It’s no secret that single motherhood is a prescription for economic insecurity for many women.
Single-mother families are nearly five times as likely to be poor than married-couple families and a majority of America’s poor children live in single mother-led households, according to the left-leaning Center for American Progress.
At the other end of the political spectrum, the conservative Heritage Foundation says marriage is the greatest weapon against child poverty.
“Family disintegration, lack of education, and counterproductive welfare incentives all contribute to child poverty,” Heritage wrote recently. “Rebuilding a strong marriage culture should be at the forefront of our efforts to fight poverty.”
A New York Times story cited a number of studies that attributed the growing income gaps in American society to the changing structure of the typical family with the growing number of single parent families. The article suggested that changing marriage patterns could account for anywhere from 15-40% of growing income inequality across the country, with a surge in births outside of marriage among less educated women pushing single-parent families into the lower end of the socio-economic range.
“College-educated Americans … are increasingly likely to marry one another, compounding their growing advantages in pay,” The Times said. “Less-educated women…are growing less likely to marry at all, raising children on pinched paychecks that come in ones, not twos.”
“It is the privileged Americans who are marrying, and marrying helps them stay privileged,” said Andrew Cherlin from Johns Hopkins University.
Now there’s even more evidence connecting single-motherhood to poverty.
The Earned Income Tax Credit (EITC) is a refundable tax credit for low to moderate income working persons, particularly those with children.
The Brookings Institution, a Washington, D.C.-based centrist think tank, put together an illuminating interactive map of the share of taxpayers that claim the EITC at the county level nationwide:
Map: The Earned Income Tax Credit in Your County
Brookings then compared the EITC map with a map of single motherhood in the United States in the most recent year for which complete data is available.
Map: Percent of all households that are single female headed with children in 2010.

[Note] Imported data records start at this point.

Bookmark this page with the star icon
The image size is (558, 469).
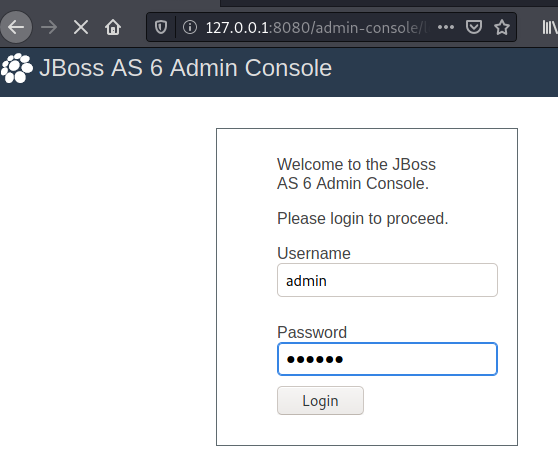pos(502,27)
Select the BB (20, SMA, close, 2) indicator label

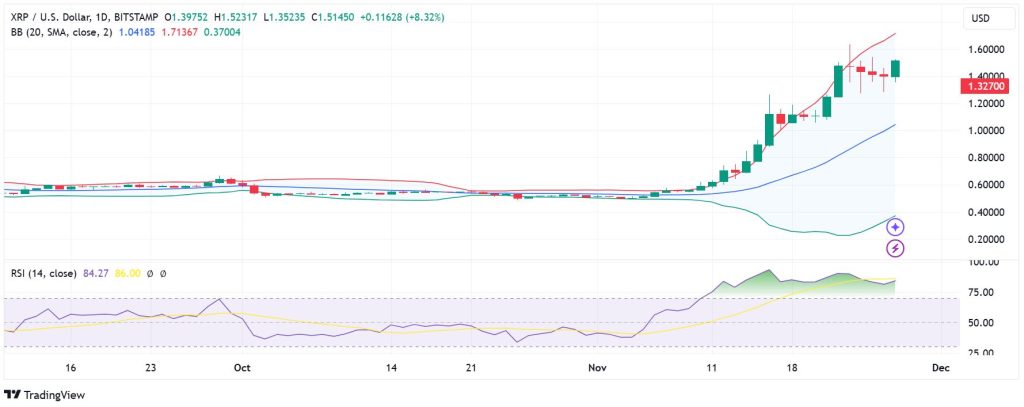(58, 32)
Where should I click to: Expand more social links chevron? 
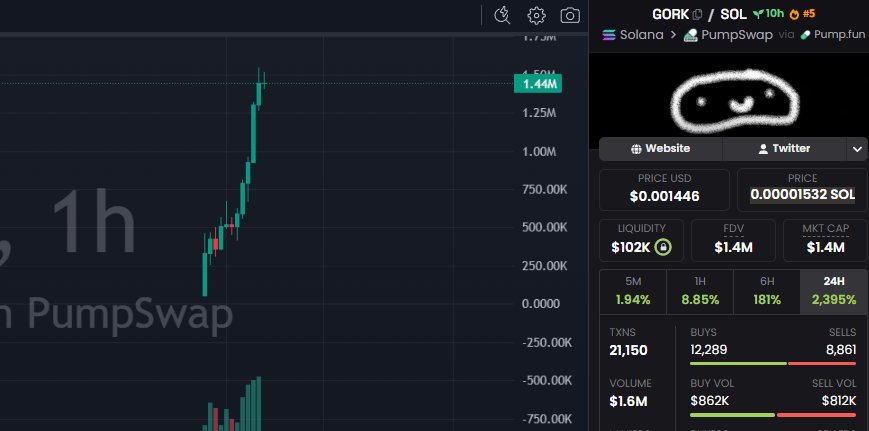[856, 149]
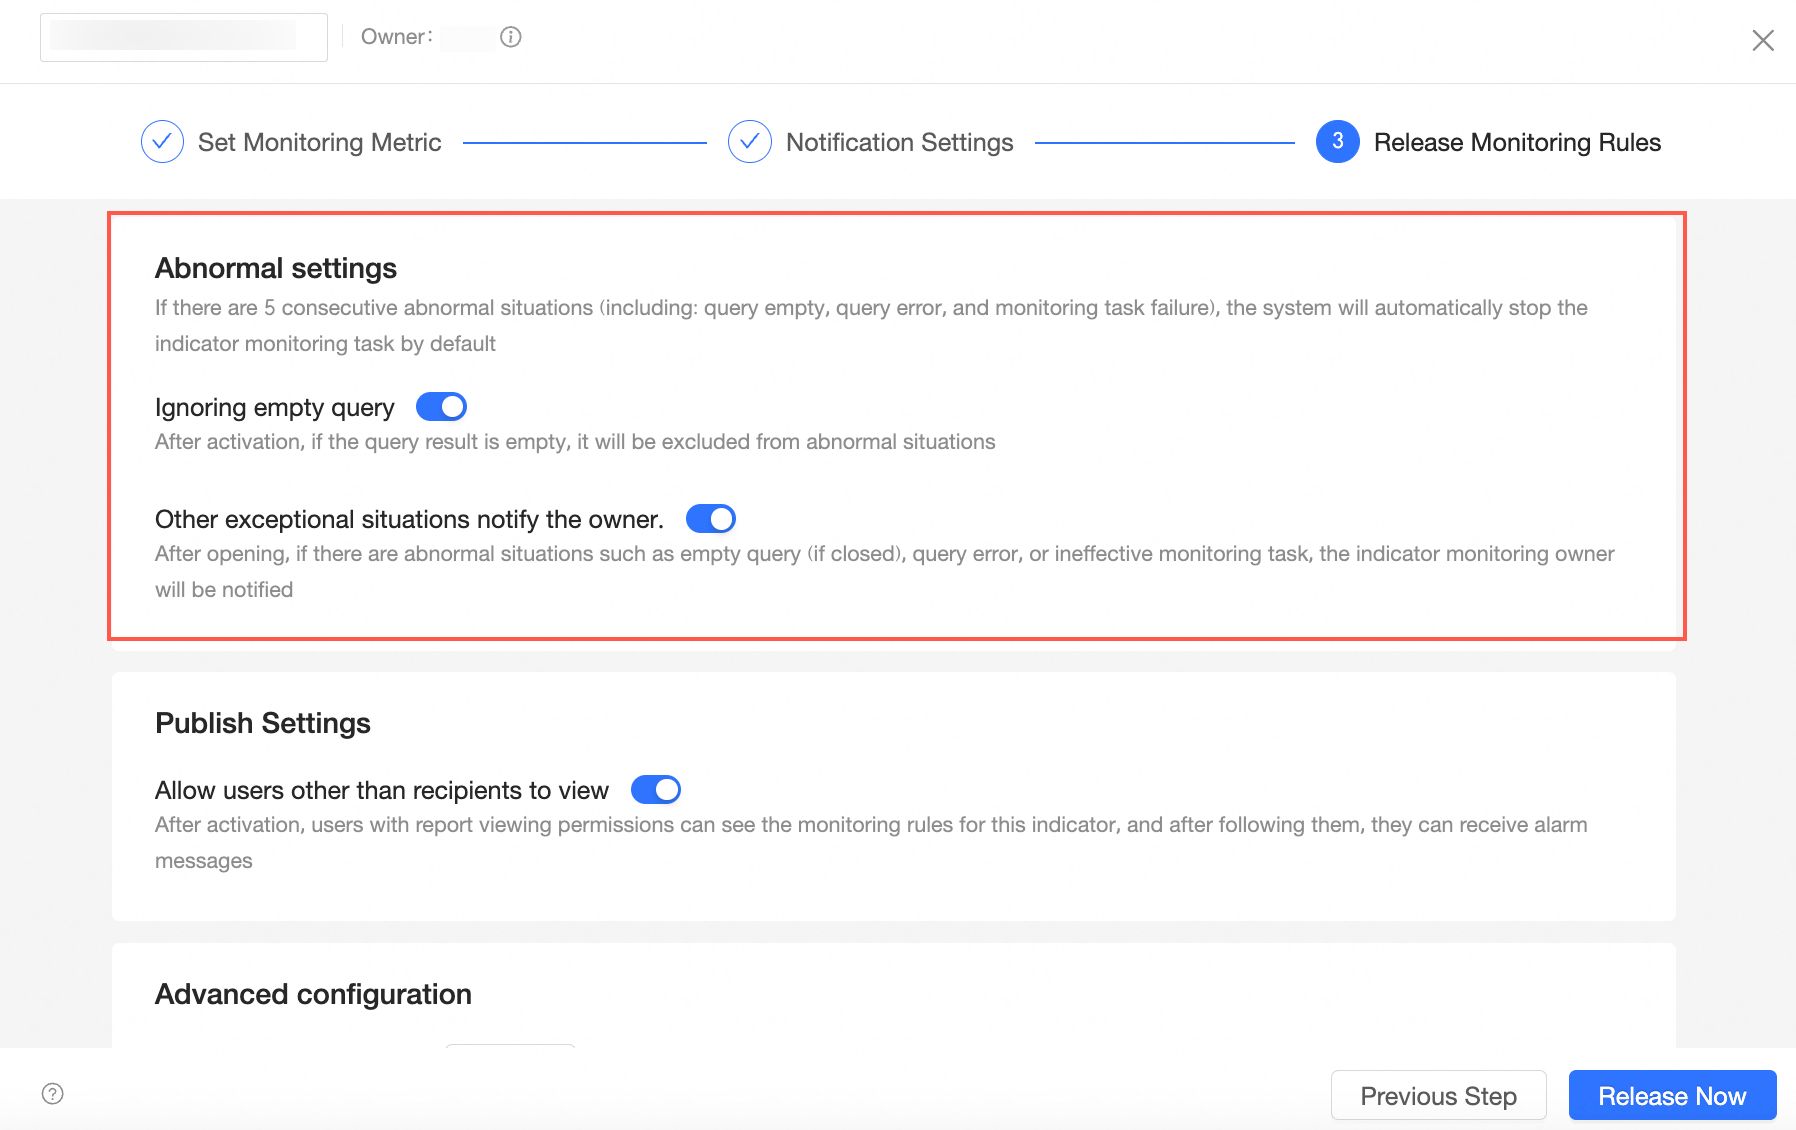Click the Notification Settings checkmark circle
The width and height of the screenshot is (1796, 1130).
[750, 142]
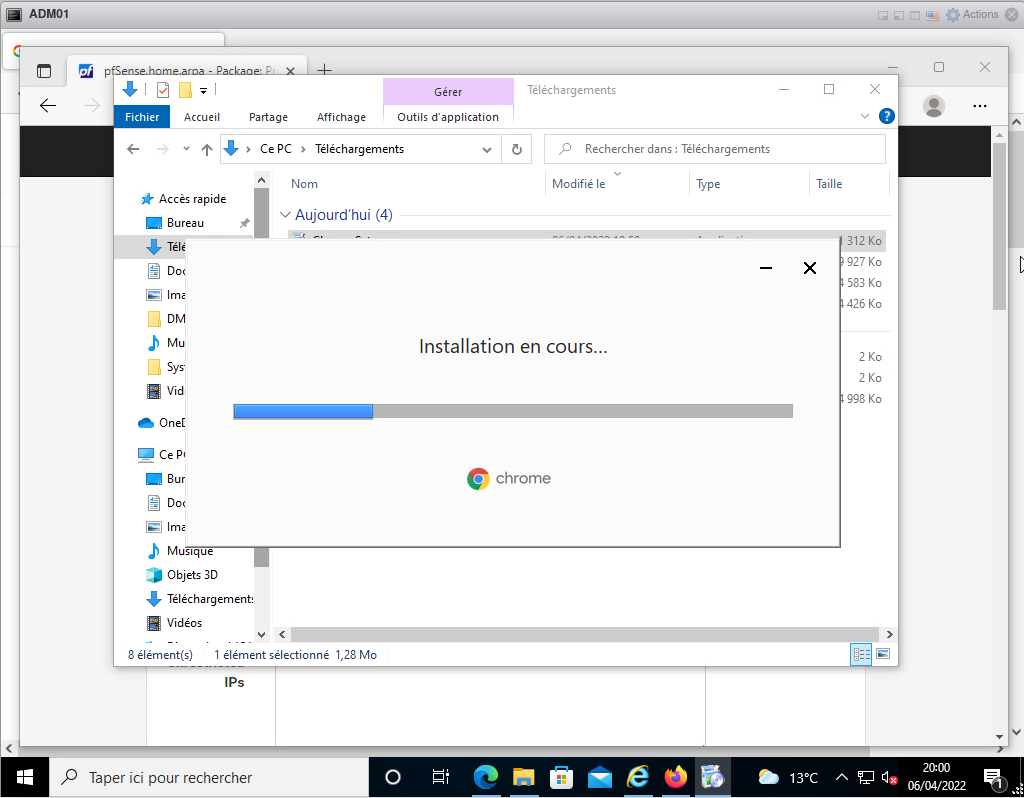
Task: Sort files by the Nom column header
Action: [305, 184]

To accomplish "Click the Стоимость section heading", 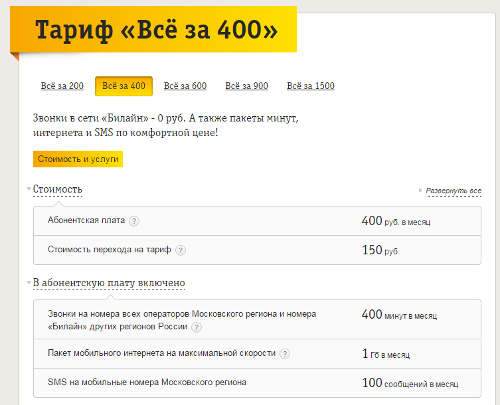I will click(x=57, y=189).
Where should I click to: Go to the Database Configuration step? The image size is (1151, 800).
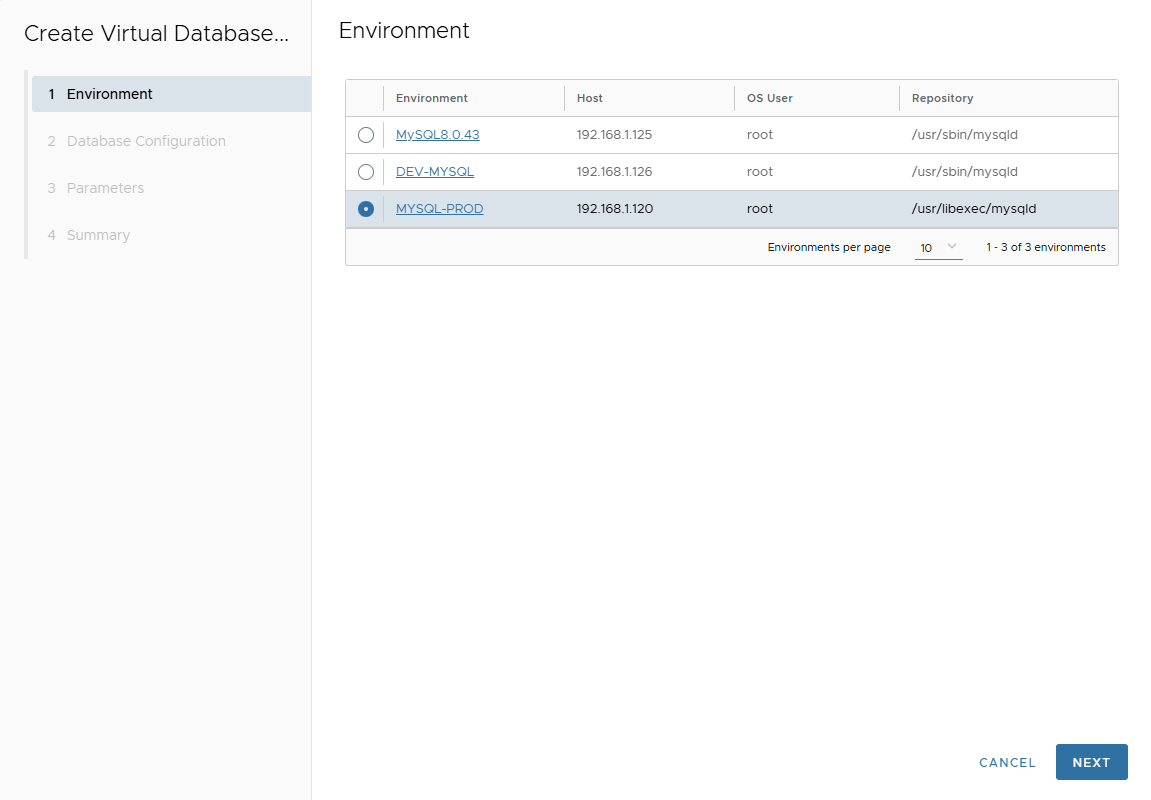click(x=146, y=141)
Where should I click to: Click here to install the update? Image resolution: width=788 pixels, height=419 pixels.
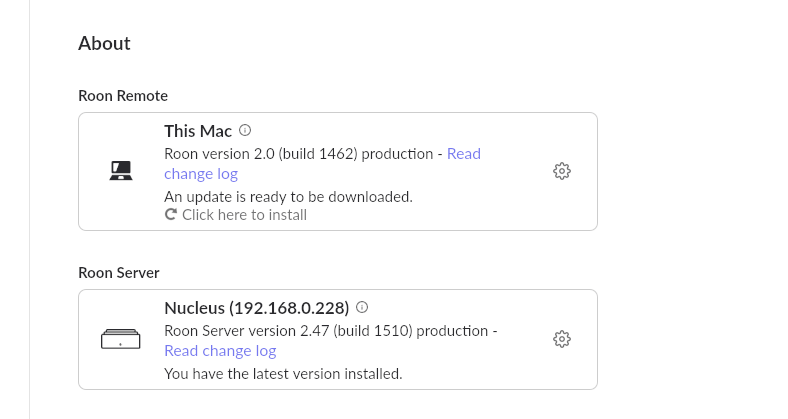point(244,215)
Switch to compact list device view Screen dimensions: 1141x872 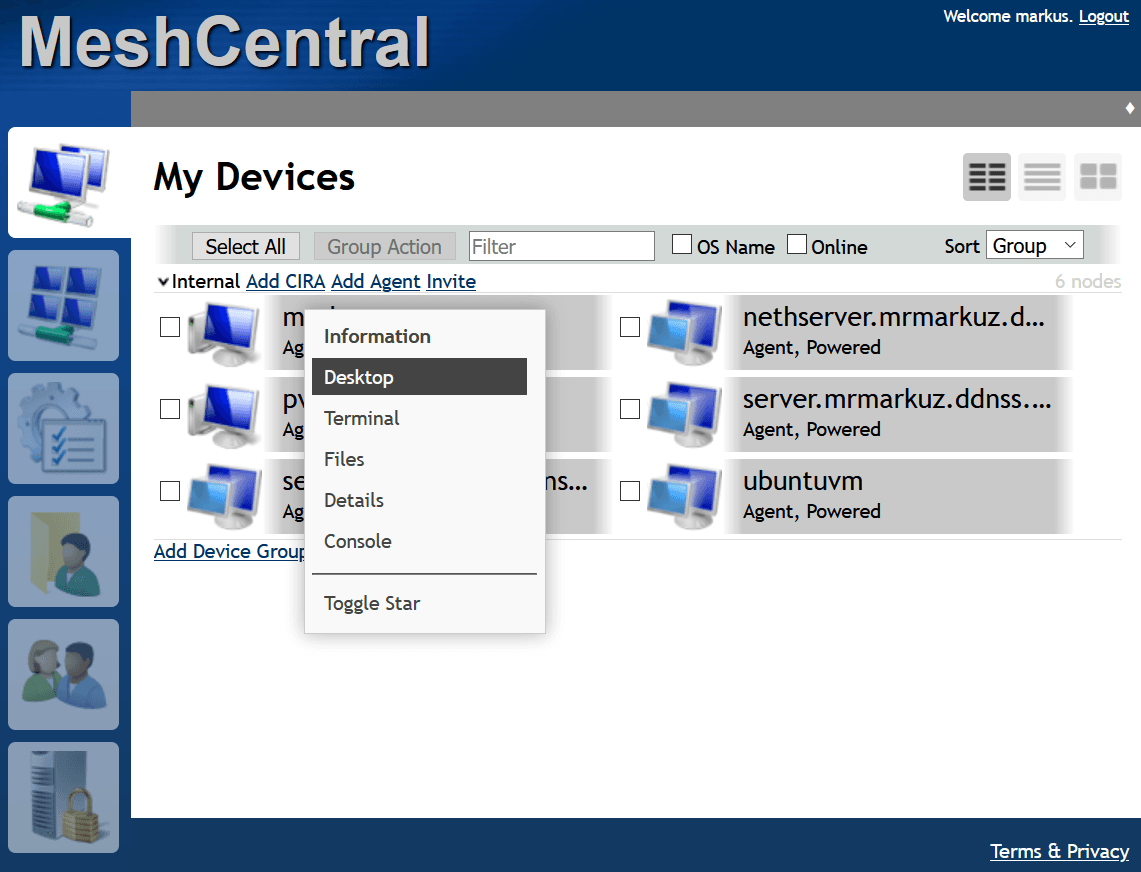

The principal conclusion? The map of EITC benefits by county looks a lot like a map of single motherhood.
As Brookings points out, looking at the number of parents in a household as an indicator of financial stability and opportunity, changing marriage patterns could account for anywhere from 15-40% of growing income inequality across the country.
While correlation doesn’t necessarily equal causation, the link between poverty and mothers with children growing up without a father is clearly something that ought to be part of the discussion of income inequality in the United States.